The Philadelphia Inquirer reported today that Gov. Rendell has proposed legislation that would allow Pennsylvania consumers to have wine shipped directly to their door from out-of-state wineries. As part of the proposal, the wineries must collect PA’s 18% Emergency Tax (a/k/a/ the “Johnstown Flood Tax”).
This is a good plan.
The Inquirer article, however, implies that the glass is only half full. The article appears to express disappointment with Rendell’s proposal, stating that the “rub” is that the plan includes the consumer paying the 18% Johnstown Flood Tax on direct shipments. This apparent criticism is a bit unfair.
First, the Johnstown Flood Tax had to be part of the deal. In a Feb. 20, 2006 Inquirer article, Rendell said he “would support direct shipments of wine to Pennsylvanians if it can be done with minimal loss of state revenue.” He’s talking about the Johnstown Flood Tax. The state has been feeding from that teat for over 70 years. It ain’t letting go now, if ever. Rendell admitted that the state needs that money. So there was never going to be a direct shipping law that did not include the Johnstown Flood Tax. That’s the political compromise. If people want inexpensive wine, the PLCB has plenty of offerings in their stores. The people who are going to be ordering directly from wineries aren’t going to mind paying the taxes they’ve already been conditioned to pay in exchange for the ability (finally) to choose what to drink.
Second, Rendell’s proposal could have been worse:
- It could have banned direct shipments altogether. PA’s law was declared unconstitutional on Equal Protection grounds. Banning all direct shipments—from both in-state and out-of-state wineries—would have complied with the U.S. Supreme Court’s decision. Sadly, this is what some other states, such as Alabama, chose to do in response to the ruling. So, at least we’re not Alabama.

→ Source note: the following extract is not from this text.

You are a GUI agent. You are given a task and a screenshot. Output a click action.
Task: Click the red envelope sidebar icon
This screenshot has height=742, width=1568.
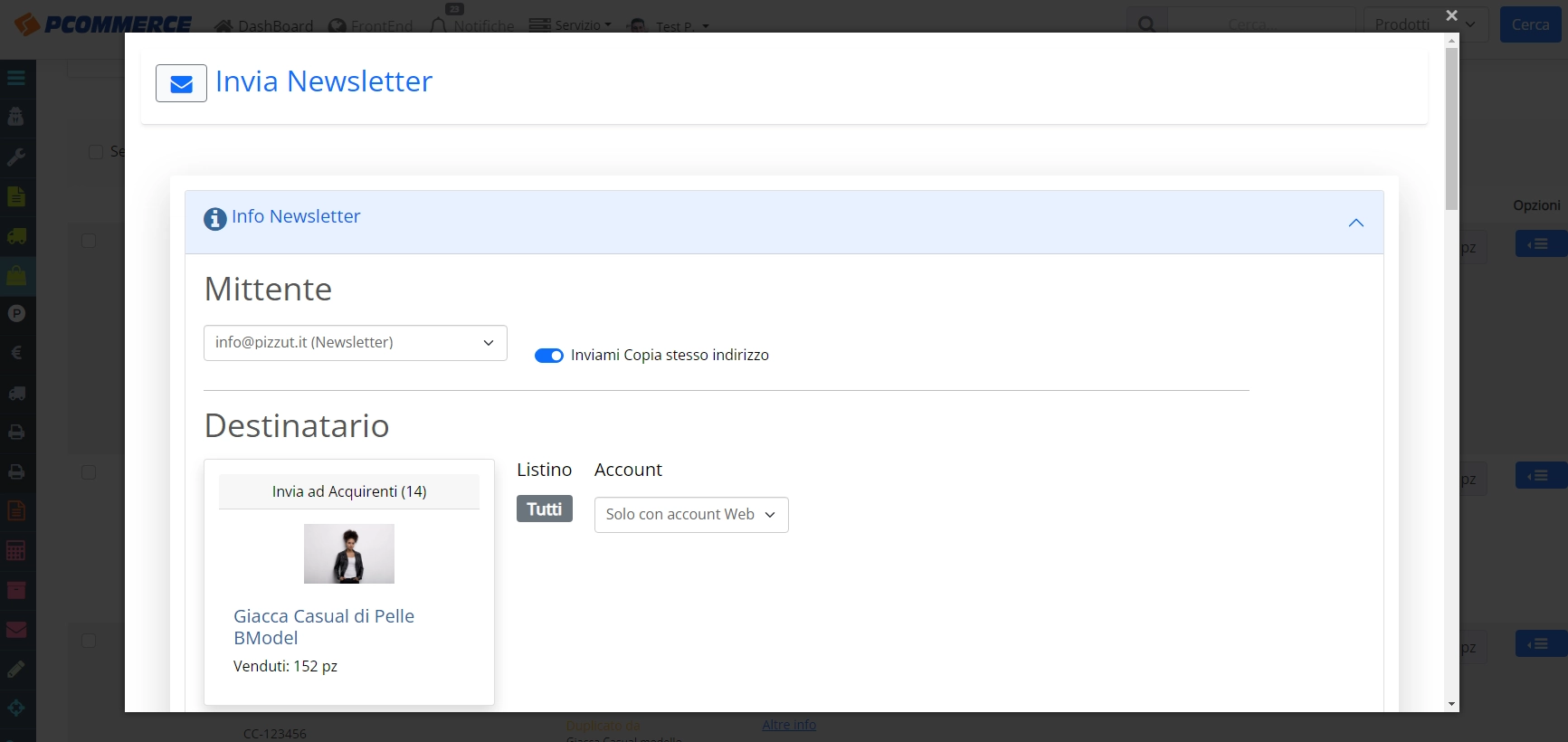coord(16,630)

- It could have had the wine being shipped directly to state stores instead of your door. Proponents of this option argued that if direct shipment is allowed at all, the shipments must go directly to the state stores because (1) that’s the only way to collect the Johnstown Flood Tax; and (2) underage kids would be ordering wine. Both of these arguments have been debunked. Taxes can be collected through a license procedure, which is part of Rendell’s plan. That’s how other states have done it, and if you couldn’t figure that one out, you probably don’t deserve to be a state legislator. Also, other states haven’t had any problems with direct shipment leading to underage drinking.
- It could have made direct shipment even more expensive. My understanding is that if you want to order wine through the PLCB’s Special Liquor Order (“SLO”) process, they tack on a 30% mark-up in addition to the Johnstown Flood Tax. When Rendell signaled that the direct-shipping plan needed to be done “with a minimal loss of state revenue,” it was unclear how the 30% mark-up factored into the equation. If you could order directly from the winery, there would be no need to do an SLO, which would mean lost revenue for the state. While taxes can be collected from the out-of-state wineries through the permit process, the 30% mark-up may be a different story. So, my concern was that the proposal actually would include an increase to the Johnstown Flood Tax to make up for any anticipated loss in revenue from potentially not being able to collect the 30% mark-up. It didn’t. Be thankful.
But there may be a few bugs in Rendell’s proposal. It is not clear from the Inquirer article whether the proposal allows restaurants to order directly from out-of-state wineries. The article says that Pennsylvania wineries would lose their right to ship directly to restaurants. However, Kevin Joyce, the owner of the Carlton Restaurant in Pittsburgh and the president of the Pennsylvania Restaurant Association, implies that the ban extends to out-of-state wineries as well. If Joyce is correct, that could be a problem. First, it may raise further Equal Protection issues. Second, if out-of-state wineries can’t ship directly to restaurants, it could be a disincentive for out-of-state wineries to apply for direct shipping permits. And, ultimately, that could translate into consumers not having that many additional choices, which was the whole point of allowing direct shipment in the first place.